Wie das mit der Visualisierung mit Touchpad aussieht weiß ich nicht.
Aber es ist deine Entscheidung.


----------



## edison (16 Juli 2006)

DeejayT schrieb:
			
		

> Hy,
> Ich habe auch schon an die Beckhoff und Wago Systeme gedacht, nur da ist die Hürde das ich mich überhaupt nicht mit der IEC Programmierung auskenne und ich mich mit S7 eigentlich gut auskenne. Groß Zeit mich mit IEC zu beschäftigen habe ich eigentlich nicht. Also fällt die IEC gestützten Systeme Flach. EIB auch, da zu teuer!


 
Denke genauso, plane aber die Renovierung einer bestehenden Wohnung.
Eine 315-2DP habe ich schon, gegenwärtig suche ich noch bei Ebay Ein/Ausgabebaugruppen - da wird das ganze finanziell noch attraktiver.
Hat wohl keiner von euch für kleines noch rumliegen? 
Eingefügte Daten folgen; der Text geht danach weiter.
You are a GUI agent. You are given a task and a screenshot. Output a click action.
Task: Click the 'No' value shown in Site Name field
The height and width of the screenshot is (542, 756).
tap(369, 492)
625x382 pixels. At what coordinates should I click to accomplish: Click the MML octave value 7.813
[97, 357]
Geplant sind mehrere Verteilungen, wobei teilweise eine 200er S7 über DP angebunden werden soll (hab ich auch schon) - passt auch besser in eine Standartverteilung.

Ethernetanbindung dann via Netlink zur Programmierung.
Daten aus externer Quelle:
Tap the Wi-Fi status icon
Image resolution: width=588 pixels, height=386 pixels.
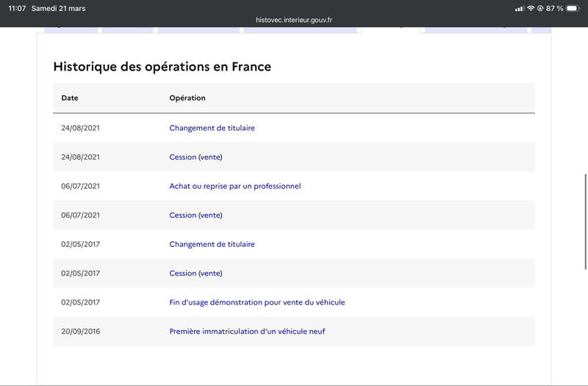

Als Touchscreen lacht mich ja so ein TP170 an, schlägt aber auch ein nettes Loch in die Haushaltskasse.


----------



## drunkenmunky (17 Juli 2006)

wieso ne 200er? die sind ganz anderst zum programmieren.
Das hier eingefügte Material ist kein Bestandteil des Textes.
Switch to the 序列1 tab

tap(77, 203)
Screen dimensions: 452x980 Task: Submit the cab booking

nimm doch ne ET200, hast ja eh schon Profibus. ist doch viel einfacher


----------



## knabi (17 Juli 2006)

Hat er doch gesagt - die 200er paßt original in eine UP-Verteilung, für eine ET200 muß man wieder Sonderlösungen schaffen...
Frage mich bloß, was das für eine Wohnung ist, mit mehreren Unterverteilungen - 250m²???

Gruß

Holger


----------



## edison (17 Juli 2006)

Na Ja, mehrere Verteilungen sind bisher also zwei.
Davon eine S7 315-2 und eine mit S7 200 CPU 226.
Ist halt davon abhängig, welche Teile günstig zu bekommen sind

Hat von euch schoneinmal jemand eine 300er in eine Standartverteilung gesetzt?
Ich denke, das das mit der Tiefe etwas knapp werden könnte.


----------



## knabi (17 Juli 2006)

Also für einen Unterputz-Kleinverteiler ist eine 300er definitiv zu tief, die haben meist nur so um 8cm Tiefe. 
Ich würde einen Hager univers oder einen SIEMENS ALPHA 400 nehmen, die haben etwa 20cm Einbautiefe, das reicht.

Gruß

Holger


----------



## Bitverbieger (8 Februar 2007)

Ich hab einen 1200 er Rittalschrank im Keller stehen mit einer S5 115U.
Alle Leitungen kommen dort Zentral an. 
Das ganze Haus ist automatisiert.
Ich würde es immer wieder tun.


----------



## trinitaucher (8 Februar 2007)

Wie Ma_su schon meinte:
Weswegen wird sich so an ne S7 geklammert ? Nur weil man sich nicht traut CoDeSys zu lernen (was überhaupt nicht schwer ist!) ?
Wago- oder Beckhoff-Komponenten sind schon von Haus aus für Gebäudeautomation konzipiert. Es gibt sogar direkt an die Controller anreihbare Trica-Endstufen für Jalousienmotoren, Dimmer und Relais. Ethernet ist integriert und in CoDeSys sind fertige Bausteine für Gebäudeautomation drin. Dazu gibt's sogar komplette Hutschienen-Industrie-PCs. Beckhoff liefert auch die Touchpanels 

Aber... deutschland is leider "ver-siemenst" :???:


----------



## nade (8 Februar 2007)

knabi schrieb:


> Also für einen Unterputz-Kleinverteiler ist eine 300er definitiv zu tief, die haben meist nur so um 8cm Tiefe.
> Ich würde einen Hager univers oder einen SIEMENS ALPHA 400 nehmen, die haben etwa 20cm Einbautiefe, das reicht.
> 
> Gruß
> ...



Also zu Hager gibts auch andere Versionen mit unterschiedlicher Bautiefe.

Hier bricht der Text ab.